Transcribe every entry word for word. Skip the pictures.

*** Opening DATA TO EXAMINE ***

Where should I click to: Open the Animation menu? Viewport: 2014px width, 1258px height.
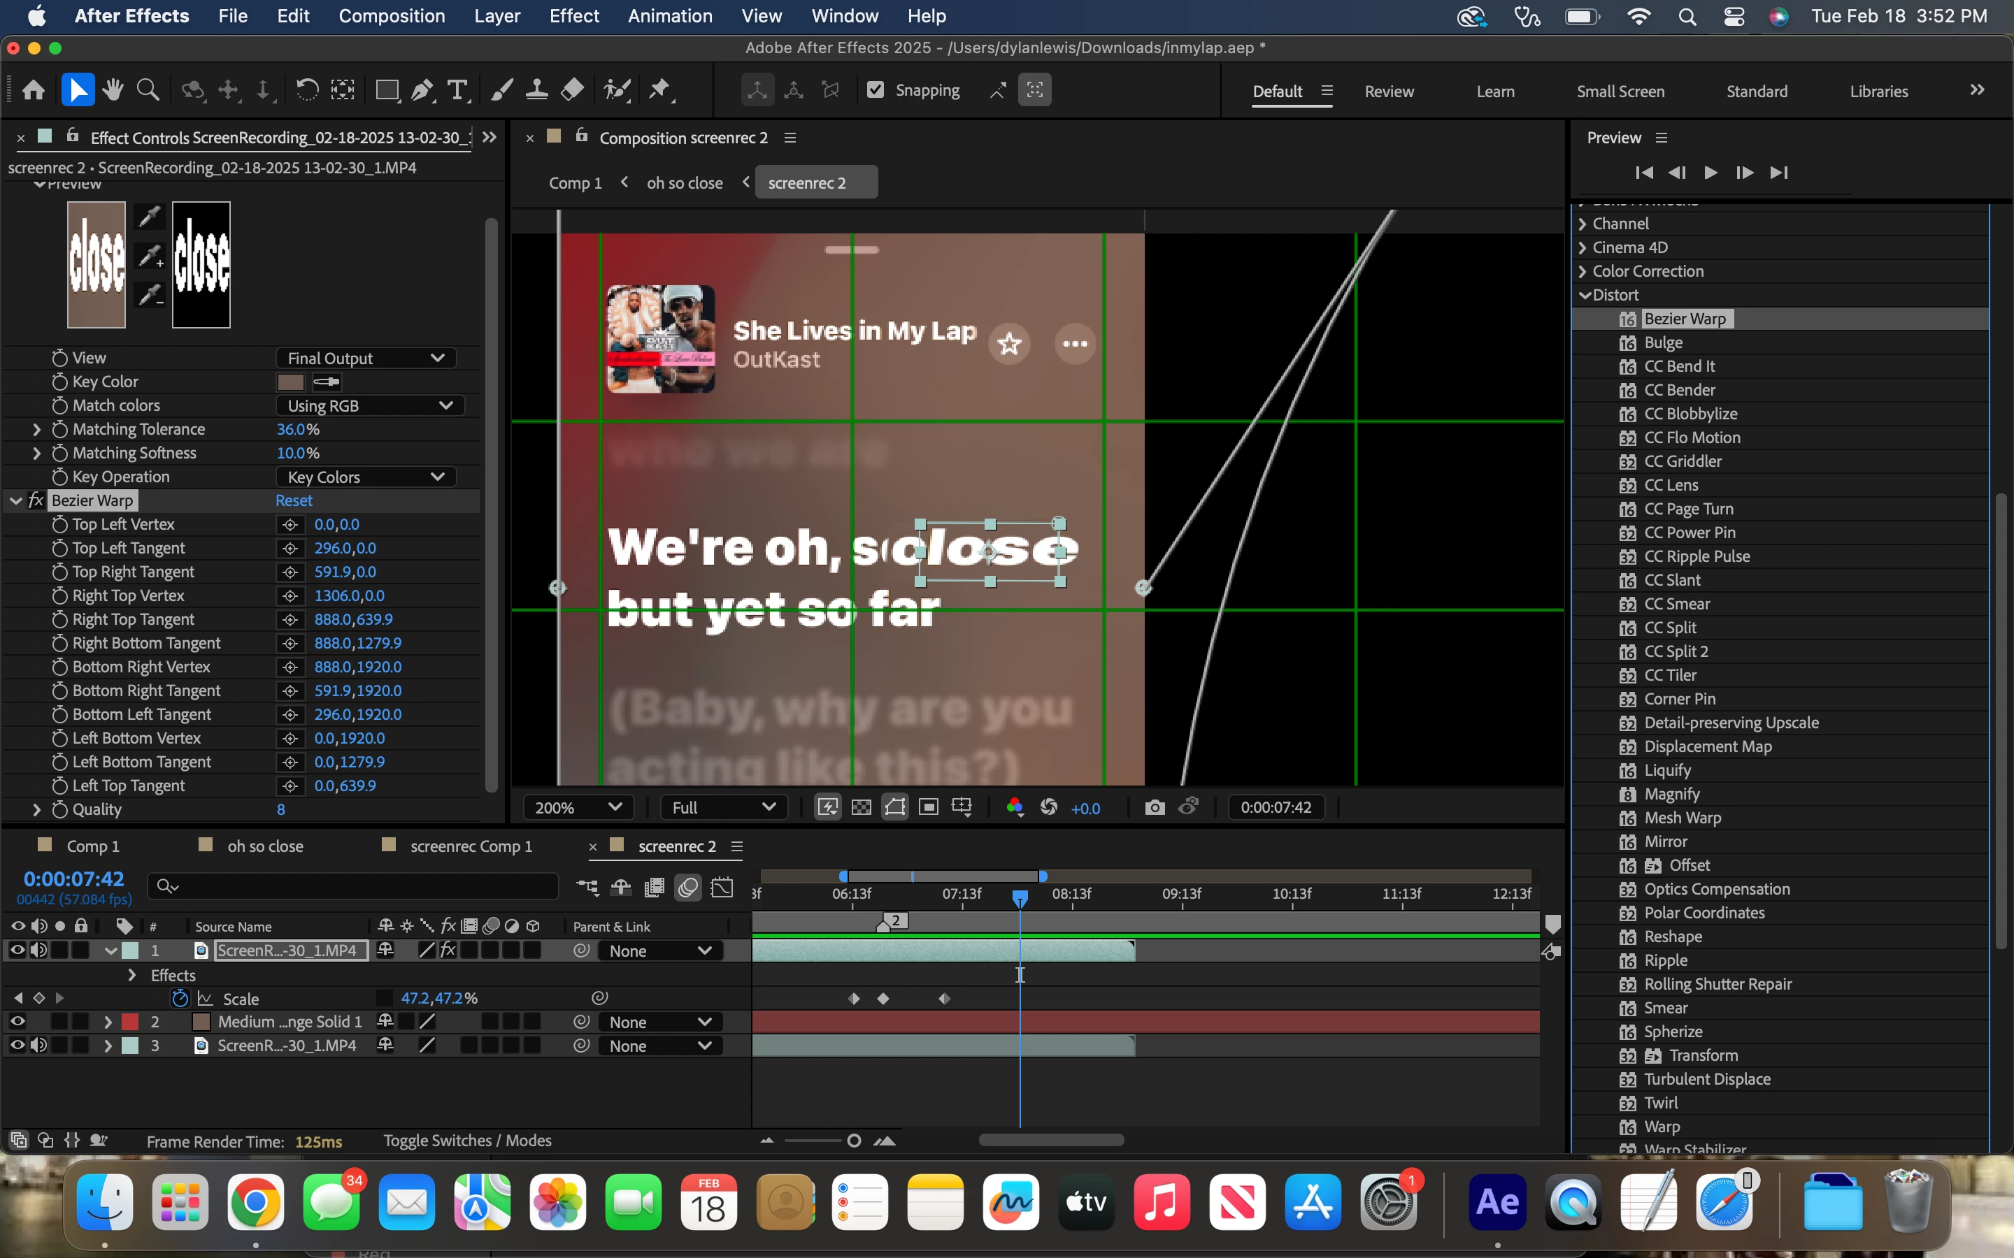pos(670,16)
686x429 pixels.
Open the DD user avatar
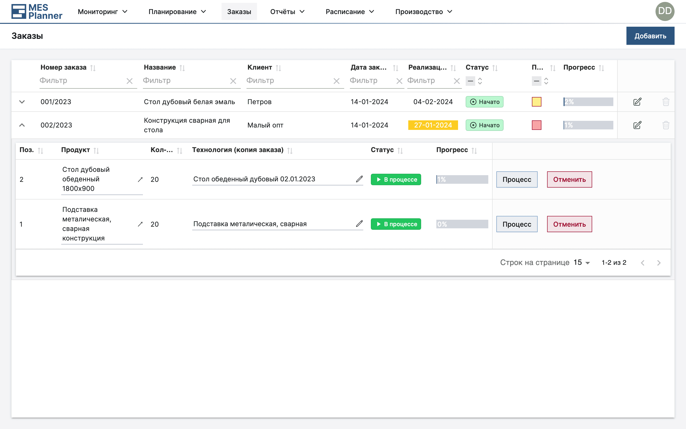point(665,11)
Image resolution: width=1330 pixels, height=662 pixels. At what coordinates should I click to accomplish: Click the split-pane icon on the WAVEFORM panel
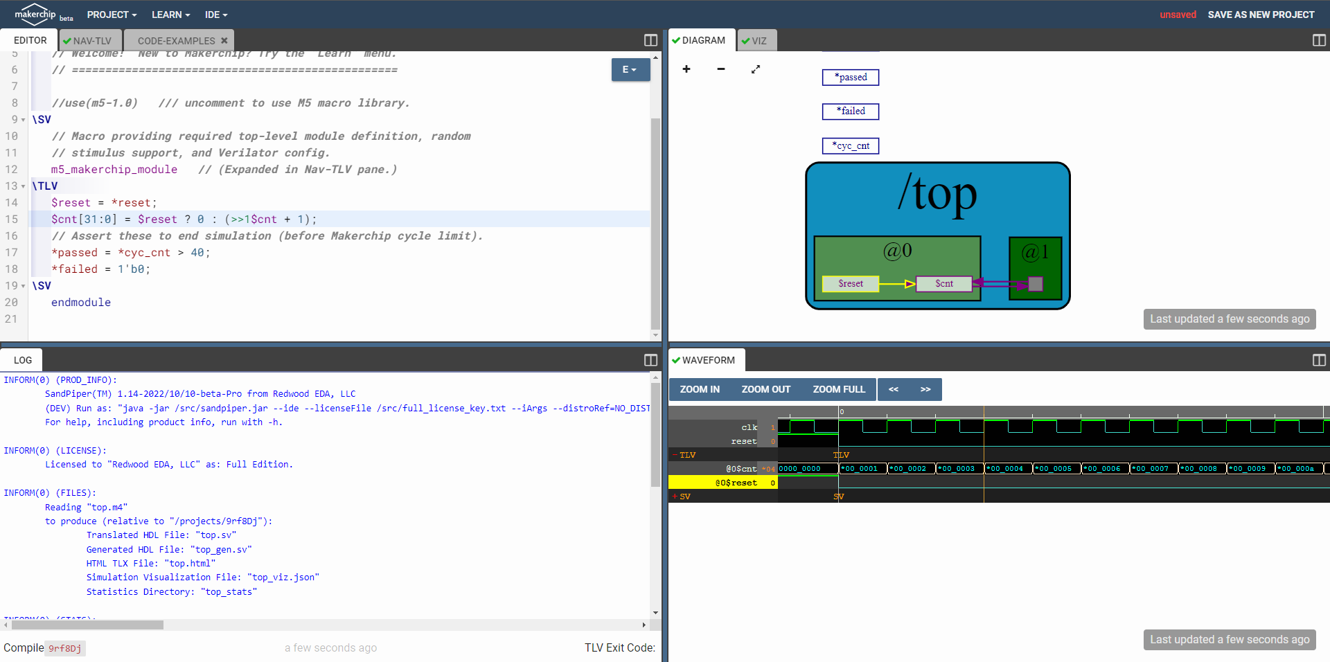[x=1318, y=360]
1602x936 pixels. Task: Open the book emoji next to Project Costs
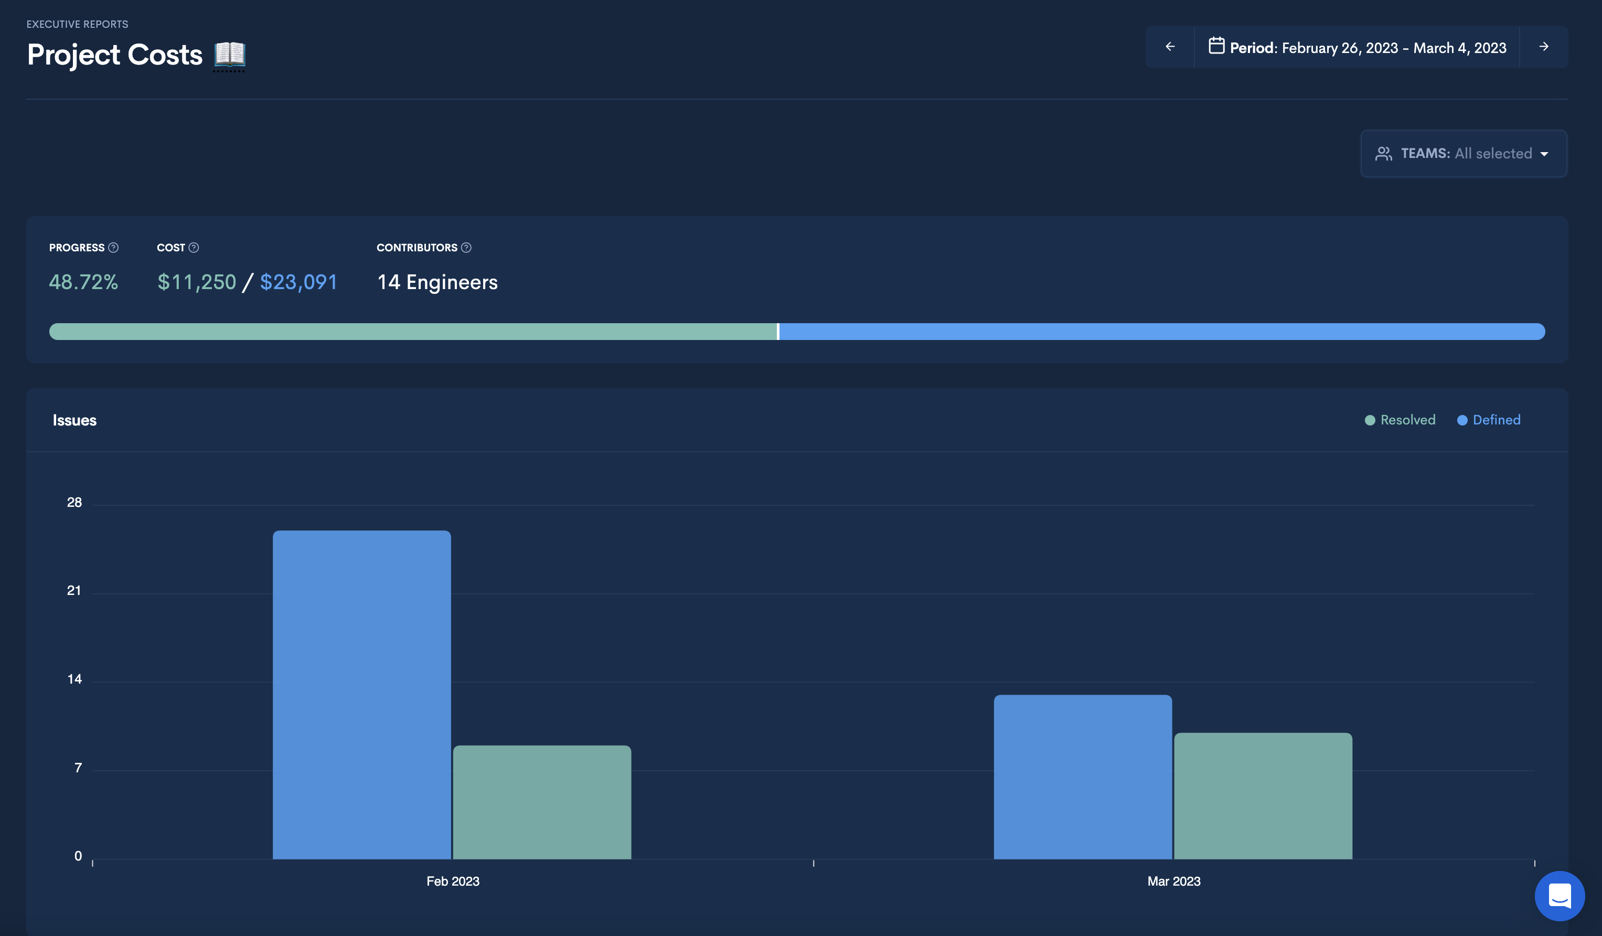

*** Closing DATA TO EXAMINE ***

EXPECTED OUTPUT —
Where should I click to: Open the Animation menu? Viewport: 2014px width, 1258px height.
pos(670,16)
686x429 pixels.
Open the DD user avatar
point(665,11)
Image resolution: width=1330 pixels, height=662 pixels. At what coordinates should I click to accomplish: Click the split-pane icon on the WAVEFORM panel
[x=1318, y=360]
1602x936 pixels. Task: Open the book emoji next to Project Costs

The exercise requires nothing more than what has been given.